- _What is being asked_
From the data that follows, print exactly the lines starting at the one containing "Strategic Management and" and ending at the one containing "Startseite (279, 65)"; include both of them and nothing more.

Records excerpted from a collection
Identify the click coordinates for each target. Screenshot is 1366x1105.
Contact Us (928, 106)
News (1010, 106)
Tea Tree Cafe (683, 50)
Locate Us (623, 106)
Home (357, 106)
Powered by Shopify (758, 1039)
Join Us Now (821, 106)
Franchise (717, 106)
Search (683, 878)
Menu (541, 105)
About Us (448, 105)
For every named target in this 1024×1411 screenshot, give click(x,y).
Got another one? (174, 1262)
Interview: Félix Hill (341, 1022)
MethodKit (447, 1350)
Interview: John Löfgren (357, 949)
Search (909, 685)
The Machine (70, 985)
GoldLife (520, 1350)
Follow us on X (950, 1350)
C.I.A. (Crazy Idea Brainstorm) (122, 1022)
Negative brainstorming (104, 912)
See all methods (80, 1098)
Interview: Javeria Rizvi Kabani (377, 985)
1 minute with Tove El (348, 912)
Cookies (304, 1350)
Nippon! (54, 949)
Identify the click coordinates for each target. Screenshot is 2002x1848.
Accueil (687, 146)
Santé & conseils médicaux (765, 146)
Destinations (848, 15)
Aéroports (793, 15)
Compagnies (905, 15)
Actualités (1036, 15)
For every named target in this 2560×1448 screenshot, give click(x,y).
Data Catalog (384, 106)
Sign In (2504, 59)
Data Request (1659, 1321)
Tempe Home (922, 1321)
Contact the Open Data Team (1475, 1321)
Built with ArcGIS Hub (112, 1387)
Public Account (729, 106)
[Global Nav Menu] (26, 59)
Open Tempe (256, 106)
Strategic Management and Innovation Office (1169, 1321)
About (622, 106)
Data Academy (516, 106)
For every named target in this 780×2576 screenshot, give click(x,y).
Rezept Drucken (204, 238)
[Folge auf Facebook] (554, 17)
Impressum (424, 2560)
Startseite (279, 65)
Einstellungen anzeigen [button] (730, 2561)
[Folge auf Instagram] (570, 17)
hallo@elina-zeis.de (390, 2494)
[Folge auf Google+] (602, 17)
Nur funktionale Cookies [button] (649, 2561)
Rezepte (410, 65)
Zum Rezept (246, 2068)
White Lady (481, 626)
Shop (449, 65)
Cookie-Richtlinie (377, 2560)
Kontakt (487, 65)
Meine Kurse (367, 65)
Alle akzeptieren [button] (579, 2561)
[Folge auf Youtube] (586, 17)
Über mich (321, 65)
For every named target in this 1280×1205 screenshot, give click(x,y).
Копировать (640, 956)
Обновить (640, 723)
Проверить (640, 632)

- _Exercise answer_
Strategic Management and Innovation Office (1169, 1321)
About (622, 106)
Data Academy (516, 106)
For every named target in this 780×2576 screenshot, give click(x,y).
Rezept Drucken (204, 238)
[Folge auf Facebook] (554, 17)
Impressum (424, 2560)
Startseite (279, 65)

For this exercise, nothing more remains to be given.